● EXTRACT:

_ _ _ _ _ _ _

In order to quell any disquiet in one section of the train, Melanie has to crank the bellows underneath the flames in another car. She adds a third-class passenger to the tribunal as an indicator of fairness, but then risks the ire of first-class, who, as they so readily point out, spent upwards of $400 million to build the damn train. They’re owed, they think, the right to stomp around Snowpiercer with impunity. But one thought that rattled around my brain repeatedly during this episode was that their money is essentially worthless now. It doesn’t seem like Snowpiercer has an entirely currency-based economy, and first-class has far fewer passengers than any other section. They can moan and whinge and meet in secret all they like, but there’s no reason to believe that the jackboots would favor them, and without police support they’re … kaput.

LJ’s trial is everything I hoped it would be. Stunned cravat-wearing rich folks gasping in their transformed dining car. An Iris Apfel lookalike from first on the tribunal, along with the sweetie pie teacher from second, and a wholesome paper maker from third. (Notably, when the three tribunal members meet for the first time they get on like a house on fire, contrary to the false disparities class exaggerates.) We learn that the severed dicks — a word these witnesses cannot get enough of — were found in LJ’s jewelry box like shriveled up charms for a gold bracelet. Audrey rouses the crowd with her laments that “seven days a week, three shifts a day, we keep the bearings greased and the cold at bay. We draw stars to have children and we die from preventable diseases.” LJ, donning a perfect little doll’s outfit, gives a hell of a performance as a little girl led astray, successfully tossing out the Molotov cocktail that is Sean Wise’s role as an informant. (Curiously, no one asks why the detective who solved the crime and heard LJ’s confession isn’t on the stand!) And then, a twisty verdict: The tribunal finds her “guilty on all counts,” but a message from “Mr. Wilford” pardons her as a result of her tender age.

Short story: Everyone is riled up and only the Folgers are satisfied now.

Meanwhile, a search party of one has emerged from the Tail to track down Layton’s whereabouts. Snowpiercer finally nails the pacing here, sending Josie panicking through the train with limited time to find him before she has to swap identities with Astrid. It’s no surprise that drug kingpin Terence only agrees to help her so he can swipe some kronole ingredients, but it is wild to watch those drawers slide open and find the children of the Tail inside them, the same children who were promised apprenticeships, children like Miles. While a first-class teenager is getting away with murder, these innocents are doped up and slid into boxes like corpses, all part of some vague experiment that Melanie and Jinju hint at — the “list.”

Ripping the IV out of Layton’s arm is one of Josie’s worse ideas. Surely, as a former veterinarian, she understands something about titration and the perils of simply yanking someone out of an induced coma. But her plan still goes remarkably well, due to the good fortune of being discovered by Till, who struck a rapport with Layton and has a creeping sense of the wild shit going down in Wilford management.

Dr. Klimpt will surely notice his absence as soon as he returns, and a search party will go out looking for him. But until then, Layton is safe in Zarah’s arms. Safe from everything, that is, but the memory of the rebellion he once had to quash, and of the taste of human heart that once filled his mouth.

_ _ _ _ _ _ _

● DATASET:

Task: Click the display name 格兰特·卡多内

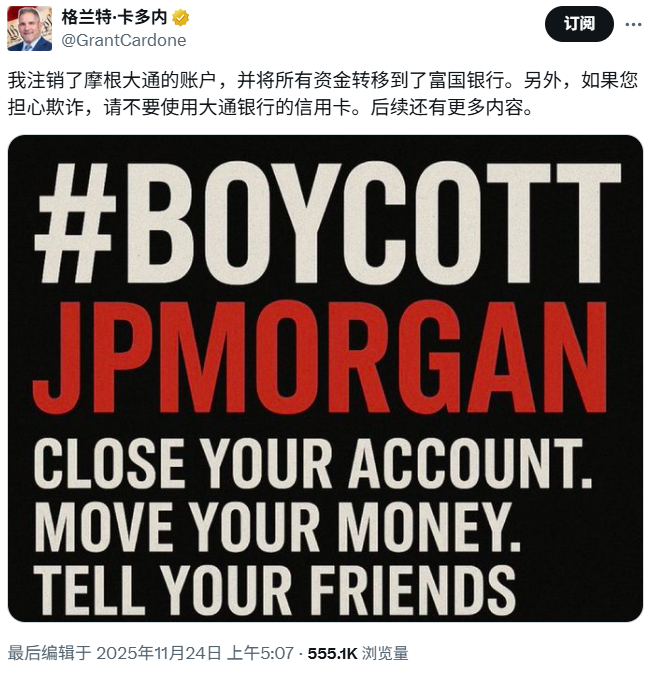Action: click(x=115, y=18)
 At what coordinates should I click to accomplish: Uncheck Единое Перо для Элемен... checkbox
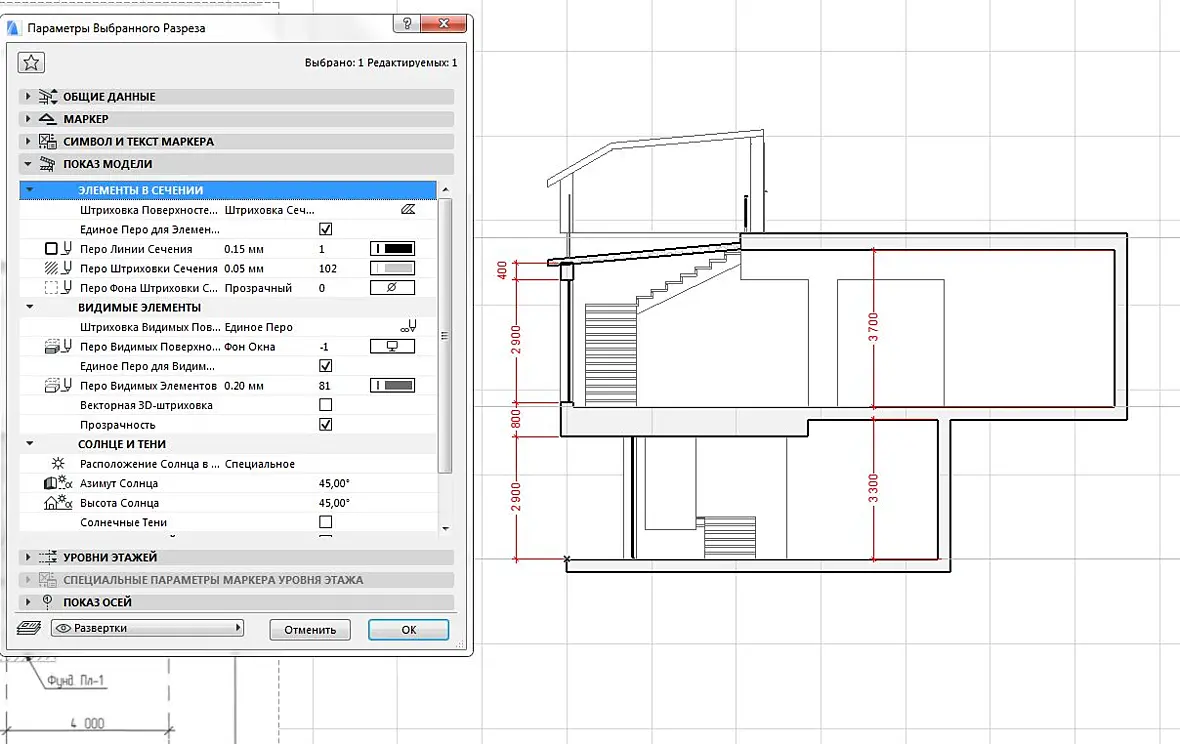point(325,229)
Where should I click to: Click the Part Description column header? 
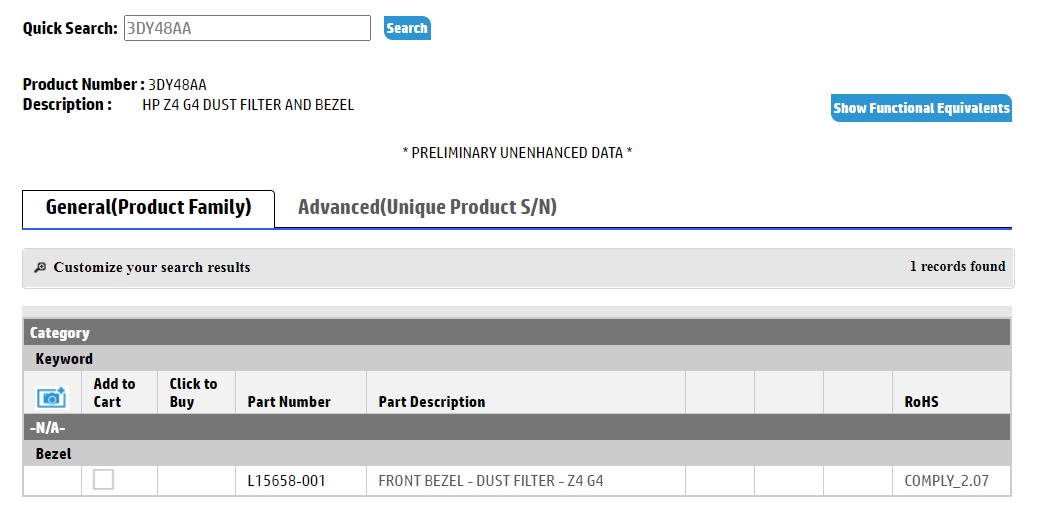[432, 402]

_ _ _ _ _ _ _

● PROMPT 1:
In the episode recap, how much do the first-class passengers say they spent to build the train?
● PROMPT 2:
Retype the part of the episode recap starting with "Ripping the IV" and going on through "filled his mouth.".

● WRITTEN RESPONSE 1:
Upwards of $400 million.

● WRITTEN RESPONSE 2:
Ripping the IV out of Layton’s arm is one of Josie’s worse ideas. Surely, as a former veterinarian, she understands something about titration and the perils of simply yanking someone out of an induced coma. But her plan still goes remarkably well, due to the good fortune of being discovered by Till, who struck a rapport with Layton and has a creeping sense of the wild shit going down in Wilford management.

Dr. Klimpt will surely notice his absence as soon as he returns, and a search party will go out looking for him. But until then, Layton is safe in Zarah’s arms. Safe from everything, that is, but the memory of the rebellion he once had to quash, and of the taste of human heart that once filled his mouth.